Tian Zhang believes that if the provisions of Document No. 1 are fully implemented, we will likely see increasingly strong Matthew effects among central enterprise funds, developed provincial- and municipal-level funds, and funds in regions with industrial advantages — thereby producing crowding-out effects on fund development and industrial upgrading in the vast majority of ordinary regions. "This deserves continued in-depth discussion among all parties."

How to avoid risk extremism?

Article 3 of the Guiding Opinions states that the development of venture capital funds should be encouraged. Venture capital funds should focus on developing new quality productive forces, support technological innovation, and concentrate on investing early, investing small, investing for the long term, and investing in hard technology.

Currently, domestic government investment funds suffer from an imbalance: an oversupply of industry guidance funds and a shortage of venture capital funds. This relates to local governments' relatively conservative risk appetites and the stronger economic leverage that industry guidance funds can provide.

Going forward, venture capital funds will receive more policy encouragement during implementation of the Guiding Opinions. In this process, how to avoid swinging from one extreme to another, and how to prevent risk extremism, will require more scientific supervision mechanisms and fault tolerance rules.

On another front, Libo Guo believes that government investment funds should take on the responsibility of becoming evergreen funds, maintaining investment continuity from early stages through follow-on investments and recycling. At the same time, subsequent implementation of the Guiding Opinions should add specific mechanisms for concessions and profit-sharing for venture capital funds, to put "encouragement" into practice.

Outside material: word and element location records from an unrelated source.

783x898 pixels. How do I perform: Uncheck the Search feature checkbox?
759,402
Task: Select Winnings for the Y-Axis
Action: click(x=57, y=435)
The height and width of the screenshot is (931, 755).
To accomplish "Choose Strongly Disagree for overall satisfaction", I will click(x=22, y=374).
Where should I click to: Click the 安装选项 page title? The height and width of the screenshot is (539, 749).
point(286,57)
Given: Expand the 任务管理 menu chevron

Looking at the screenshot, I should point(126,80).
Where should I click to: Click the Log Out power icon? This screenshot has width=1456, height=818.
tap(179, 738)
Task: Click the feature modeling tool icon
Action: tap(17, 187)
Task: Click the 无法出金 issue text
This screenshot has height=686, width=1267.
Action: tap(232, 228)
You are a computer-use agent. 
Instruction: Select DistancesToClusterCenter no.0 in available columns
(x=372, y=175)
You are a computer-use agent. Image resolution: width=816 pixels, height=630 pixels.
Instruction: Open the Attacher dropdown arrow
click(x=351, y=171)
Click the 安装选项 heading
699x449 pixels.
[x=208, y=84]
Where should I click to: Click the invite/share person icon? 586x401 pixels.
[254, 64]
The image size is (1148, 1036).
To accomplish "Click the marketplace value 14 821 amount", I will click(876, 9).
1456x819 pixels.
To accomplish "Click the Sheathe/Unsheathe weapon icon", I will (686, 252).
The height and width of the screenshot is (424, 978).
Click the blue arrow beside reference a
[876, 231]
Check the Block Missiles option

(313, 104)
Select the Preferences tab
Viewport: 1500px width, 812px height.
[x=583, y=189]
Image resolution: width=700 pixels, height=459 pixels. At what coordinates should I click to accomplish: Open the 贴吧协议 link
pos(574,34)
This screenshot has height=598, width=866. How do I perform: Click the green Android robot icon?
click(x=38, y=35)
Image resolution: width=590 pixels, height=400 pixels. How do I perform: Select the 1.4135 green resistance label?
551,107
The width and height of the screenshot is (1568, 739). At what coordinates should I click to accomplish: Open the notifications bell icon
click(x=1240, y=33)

How to adapt to the "guide" role?

The Guiding Opinions' general requirements clarify the need to highlight government guidance and policy positioning, and to standardize the operation of government investment funds according to market-oriented, rule-of-law, and professional principles.

In our interview with Guo, he repeatedly noted that China's government investment funds lead the world in both number and scale. However, this has not been an active choice by local governments, but rather a consequence of their increased weight in an environment where the primary market has contracted in recent years.

But the Guiding Opinions has now made clear: "Give full play to the decisive role of the market in resource allocation, better leverage the role of government, and promote a better combination of effective markets and capable government." This also demands a shift in mindset from local governments accustomed to being jokingly called "sugar daddy" or "thighs" by GPs. After all, the government's role is to "guide" rather than "lead," and it must still do a good job as a guide for social capital.